__EXERCISE__
Which lines of the data contain the string "chip"? Show each of them.
[DATA FOR THIS TASK — start]
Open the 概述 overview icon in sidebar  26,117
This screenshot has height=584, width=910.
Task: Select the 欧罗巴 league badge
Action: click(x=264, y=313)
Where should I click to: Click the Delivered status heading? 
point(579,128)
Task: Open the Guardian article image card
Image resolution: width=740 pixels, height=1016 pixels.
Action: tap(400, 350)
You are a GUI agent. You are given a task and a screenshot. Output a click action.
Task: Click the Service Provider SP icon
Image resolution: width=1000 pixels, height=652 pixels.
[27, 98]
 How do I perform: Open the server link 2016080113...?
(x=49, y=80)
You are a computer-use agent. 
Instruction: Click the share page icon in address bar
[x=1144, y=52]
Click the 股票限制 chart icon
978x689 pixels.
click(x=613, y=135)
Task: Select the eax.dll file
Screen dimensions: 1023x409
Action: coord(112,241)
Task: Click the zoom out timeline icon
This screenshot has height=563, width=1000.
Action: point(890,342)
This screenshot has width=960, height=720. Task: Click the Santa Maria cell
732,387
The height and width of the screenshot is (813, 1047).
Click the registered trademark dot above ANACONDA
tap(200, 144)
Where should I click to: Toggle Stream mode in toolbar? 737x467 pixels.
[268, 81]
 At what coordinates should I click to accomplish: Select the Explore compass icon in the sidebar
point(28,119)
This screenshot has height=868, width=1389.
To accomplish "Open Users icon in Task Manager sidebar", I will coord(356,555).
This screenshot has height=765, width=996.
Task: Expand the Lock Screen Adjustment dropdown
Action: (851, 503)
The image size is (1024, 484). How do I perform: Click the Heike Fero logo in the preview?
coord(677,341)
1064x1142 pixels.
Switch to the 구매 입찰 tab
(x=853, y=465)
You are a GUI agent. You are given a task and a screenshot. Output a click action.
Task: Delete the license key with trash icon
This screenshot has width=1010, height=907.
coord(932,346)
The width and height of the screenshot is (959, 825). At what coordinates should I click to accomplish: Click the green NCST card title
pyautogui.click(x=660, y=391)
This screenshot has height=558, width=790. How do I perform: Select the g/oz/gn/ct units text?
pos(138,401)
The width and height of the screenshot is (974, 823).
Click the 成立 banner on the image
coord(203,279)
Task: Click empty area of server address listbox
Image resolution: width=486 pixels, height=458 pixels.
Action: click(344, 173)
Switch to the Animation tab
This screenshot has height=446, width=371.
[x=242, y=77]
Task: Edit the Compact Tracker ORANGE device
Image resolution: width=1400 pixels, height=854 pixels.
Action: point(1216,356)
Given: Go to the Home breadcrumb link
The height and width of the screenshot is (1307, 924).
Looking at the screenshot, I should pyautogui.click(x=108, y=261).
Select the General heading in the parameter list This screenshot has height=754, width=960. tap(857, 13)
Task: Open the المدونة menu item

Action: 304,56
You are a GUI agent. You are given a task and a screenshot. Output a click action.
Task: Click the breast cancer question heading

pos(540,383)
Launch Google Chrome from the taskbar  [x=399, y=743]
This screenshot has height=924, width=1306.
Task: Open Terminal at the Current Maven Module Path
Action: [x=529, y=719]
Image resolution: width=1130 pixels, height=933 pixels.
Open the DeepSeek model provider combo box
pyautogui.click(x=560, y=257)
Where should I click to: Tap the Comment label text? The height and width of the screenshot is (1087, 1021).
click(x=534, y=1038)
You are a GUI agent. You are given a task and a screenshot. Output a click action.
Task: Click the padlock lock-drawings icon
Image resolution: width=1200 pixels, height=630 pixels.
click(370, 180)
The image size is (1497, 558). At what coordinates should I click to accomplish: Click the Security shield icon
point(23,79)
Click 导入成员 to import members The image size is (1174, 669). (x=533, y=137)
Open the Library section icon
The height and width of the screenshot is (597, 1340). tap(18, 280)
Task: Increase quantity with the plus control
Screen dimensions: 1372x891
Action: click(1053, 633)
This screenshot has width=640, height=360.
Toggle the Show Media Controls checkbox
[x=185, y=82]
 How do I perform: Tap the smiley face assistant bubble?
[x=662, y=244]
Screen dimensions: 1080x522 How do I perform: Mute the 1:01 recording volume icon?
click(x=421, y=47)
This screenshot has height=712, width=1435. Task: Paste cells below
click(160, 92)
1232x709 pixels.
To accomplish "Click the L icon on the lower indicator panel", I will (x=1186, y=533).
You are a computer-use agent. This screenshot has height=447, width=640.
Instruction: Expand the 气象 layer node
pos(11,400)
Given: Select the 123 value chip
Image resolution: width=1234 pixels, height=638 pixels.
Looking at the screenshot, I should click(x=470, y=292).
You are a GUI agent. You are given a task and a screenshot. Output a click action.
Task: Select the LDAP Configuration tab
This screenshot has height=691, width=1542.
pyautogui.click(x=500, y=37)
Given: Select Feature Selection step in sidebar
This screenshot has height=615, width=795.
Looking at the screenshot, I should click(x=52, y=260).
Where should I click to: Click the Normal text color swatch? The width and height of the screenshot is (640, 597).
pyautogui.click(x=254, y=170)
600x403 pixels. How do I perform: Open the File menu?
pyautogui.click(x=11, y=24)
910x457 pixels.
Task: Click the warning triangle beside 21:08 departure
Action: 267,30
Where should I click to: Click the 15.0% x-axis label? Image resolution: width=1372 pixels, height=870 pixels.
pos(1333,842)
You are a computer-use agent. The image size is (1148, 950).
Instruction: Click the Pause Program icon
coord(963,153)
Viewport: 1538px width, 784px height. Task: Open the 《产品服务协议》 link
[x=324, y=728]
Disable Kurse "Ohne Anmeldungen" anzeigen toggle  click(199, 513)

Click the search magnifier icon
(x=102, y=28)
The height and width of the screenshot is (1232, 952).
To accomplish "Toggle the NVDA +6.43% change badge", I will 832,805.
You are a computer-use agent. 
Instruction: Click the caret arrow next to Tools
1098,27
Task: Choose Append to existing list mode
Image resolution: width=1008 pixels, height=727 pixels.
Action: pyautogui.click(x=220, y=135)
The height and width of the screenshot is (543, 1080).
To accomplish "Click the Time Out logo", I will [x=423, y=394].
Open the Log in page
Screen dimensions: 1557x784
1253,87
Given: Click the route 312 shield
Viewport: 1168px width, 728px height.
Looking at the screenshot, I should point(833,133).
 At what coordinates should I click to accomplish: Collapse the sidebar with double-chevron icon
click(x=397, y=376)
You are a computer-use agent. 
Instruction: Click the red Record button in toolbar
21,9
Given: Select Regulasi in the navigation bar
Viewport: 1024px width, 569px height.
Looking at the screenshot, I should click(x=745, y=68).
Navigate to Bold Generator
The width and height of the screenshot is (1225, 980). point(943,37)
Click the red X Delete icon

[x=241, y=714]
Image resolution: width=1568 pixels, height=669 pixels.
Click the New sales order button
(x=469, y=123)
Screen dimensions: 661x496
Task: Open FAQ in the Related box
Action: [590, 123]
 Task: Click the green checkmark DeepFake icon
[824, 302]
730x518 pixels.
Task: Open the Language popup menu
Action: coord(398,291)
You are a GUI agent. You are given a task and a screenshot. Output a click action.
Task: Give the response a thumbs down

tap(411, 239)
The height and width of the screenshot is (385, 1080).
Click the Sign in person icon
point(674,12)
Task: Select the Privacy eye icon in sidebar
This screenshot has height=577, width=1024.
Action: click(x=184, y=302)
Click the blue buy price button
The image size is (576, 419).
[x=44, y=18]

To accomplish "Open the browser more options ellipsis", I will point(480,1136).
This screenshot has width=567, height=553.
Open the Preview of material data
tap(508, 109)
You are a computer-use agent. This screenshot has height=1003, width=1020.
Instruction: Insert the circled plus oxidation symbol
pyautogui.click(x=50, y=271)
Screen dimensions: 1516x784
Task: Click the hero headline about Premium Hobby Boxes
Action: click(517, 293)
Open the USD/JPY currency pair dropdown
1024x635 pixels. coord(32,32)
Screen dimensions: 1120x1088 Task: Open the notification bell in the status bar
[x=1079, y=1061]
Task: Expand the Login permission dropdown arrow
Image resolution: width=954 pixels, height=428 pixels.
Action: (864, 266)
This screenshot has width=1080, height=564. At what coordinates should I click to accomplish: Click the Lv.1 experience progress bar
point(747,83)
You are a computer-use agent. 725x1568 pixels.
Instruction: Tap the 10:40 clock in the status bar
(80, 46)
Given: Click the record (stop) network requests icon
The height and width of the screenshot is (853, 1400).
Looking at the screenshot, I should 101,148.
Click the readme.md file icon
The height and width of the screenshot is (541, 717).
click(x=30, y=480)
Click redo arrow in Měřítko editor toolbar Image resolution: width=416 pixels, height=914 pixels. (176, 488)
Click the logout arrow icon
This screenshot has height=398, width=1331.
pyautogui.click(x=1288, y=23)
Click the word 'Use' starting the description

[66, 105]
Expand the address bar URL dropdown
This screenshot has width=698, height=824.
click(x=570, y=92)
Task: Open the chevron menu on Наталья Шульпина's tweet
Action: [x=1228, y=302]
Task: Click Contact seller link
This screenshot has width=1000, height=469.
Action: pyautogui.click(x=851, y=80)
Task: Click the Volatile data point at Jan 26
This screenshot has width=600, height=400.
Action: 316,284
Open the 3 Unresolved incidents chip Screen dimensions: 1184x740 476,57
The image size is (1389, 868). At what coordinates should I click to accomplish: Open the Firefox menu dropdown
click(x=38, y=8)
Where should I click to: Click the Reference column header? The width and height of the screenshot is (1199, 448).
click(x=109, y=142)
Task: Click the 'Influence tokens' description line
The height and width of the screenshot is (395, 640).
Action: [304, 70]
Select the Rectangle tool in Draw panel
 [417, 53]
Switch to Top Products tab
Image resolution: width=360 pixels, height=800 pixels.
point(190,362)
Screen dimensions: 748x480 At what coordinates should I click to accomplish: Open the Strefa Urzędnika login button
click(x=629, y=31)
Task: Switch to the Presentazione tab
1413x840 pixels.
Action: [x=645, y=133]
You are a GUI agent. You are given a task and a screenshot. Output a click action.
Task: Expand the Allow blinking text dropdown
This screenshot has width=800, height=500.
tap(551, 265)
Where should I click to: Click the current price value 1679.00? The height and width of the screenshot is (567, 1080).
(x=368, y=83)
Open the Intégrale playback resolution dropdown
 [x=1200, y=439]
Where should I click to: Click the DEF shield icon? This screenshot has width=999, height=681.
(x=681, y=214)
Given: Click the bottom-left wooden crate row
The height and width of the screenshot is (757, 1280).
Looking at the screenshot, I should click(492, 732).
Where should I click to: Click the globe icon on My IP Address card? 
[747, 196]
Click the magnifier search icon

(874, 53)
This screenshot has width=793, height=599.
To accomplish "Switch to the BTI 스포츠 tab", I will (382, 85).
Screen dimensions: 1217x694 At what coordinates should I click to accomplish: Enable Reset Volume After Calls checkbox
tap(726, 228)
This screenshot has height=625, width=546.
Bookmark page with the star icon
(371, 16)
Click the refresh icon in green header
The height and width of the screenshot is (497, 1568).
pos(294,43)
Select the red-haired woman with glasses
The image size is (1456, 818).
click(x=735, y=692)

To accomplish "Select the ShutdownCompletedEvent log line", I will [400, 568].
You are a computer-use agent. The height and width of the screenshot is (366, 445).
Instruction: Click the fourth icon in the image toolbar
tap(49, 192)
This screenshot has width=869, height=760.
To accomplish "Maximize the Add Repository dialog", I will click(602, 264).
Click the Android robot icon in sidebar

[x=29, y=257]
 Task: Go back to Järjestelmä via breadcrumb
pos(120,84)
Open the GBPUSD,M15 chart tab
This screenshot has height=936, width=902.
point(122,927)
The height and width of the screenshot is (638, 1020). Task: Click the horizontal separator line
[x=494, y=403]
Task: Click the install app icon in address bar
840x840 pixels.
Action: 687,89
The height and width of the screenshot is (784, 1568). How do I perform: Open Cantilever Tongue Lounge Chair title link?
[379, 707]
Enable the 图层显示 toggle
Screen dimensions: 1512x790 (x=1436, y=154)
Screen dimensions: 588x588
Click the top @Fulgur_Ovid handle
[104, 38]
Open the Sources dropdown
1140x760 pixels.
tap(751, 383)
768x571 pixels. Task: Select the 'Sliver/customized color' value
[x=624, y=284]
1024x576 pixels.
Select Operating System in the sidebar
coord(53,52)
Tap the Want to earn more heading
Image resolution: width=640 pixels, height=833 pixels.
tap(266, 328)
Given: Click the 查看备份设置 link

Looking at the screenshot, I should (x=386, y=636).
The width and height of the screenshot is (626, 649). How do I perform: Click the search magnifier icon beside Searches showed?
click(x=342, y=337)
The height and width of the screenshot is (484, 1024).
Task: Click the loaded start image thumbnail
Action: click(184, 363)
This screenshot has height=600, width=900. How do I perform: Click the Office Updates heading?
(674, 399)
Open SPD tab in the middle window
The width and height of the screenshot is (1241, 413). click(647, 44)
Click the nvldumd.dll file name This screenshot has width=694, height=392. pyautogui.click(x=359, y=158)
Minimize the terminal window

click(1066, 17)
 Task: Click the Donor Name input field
[DATA FOR THIS TASK — finish]
__COMPLETED TASK__
Given: Select the 123 value chip
Open the 3 Unresolved incidents chip Screen dimensions: 1184x740 476,57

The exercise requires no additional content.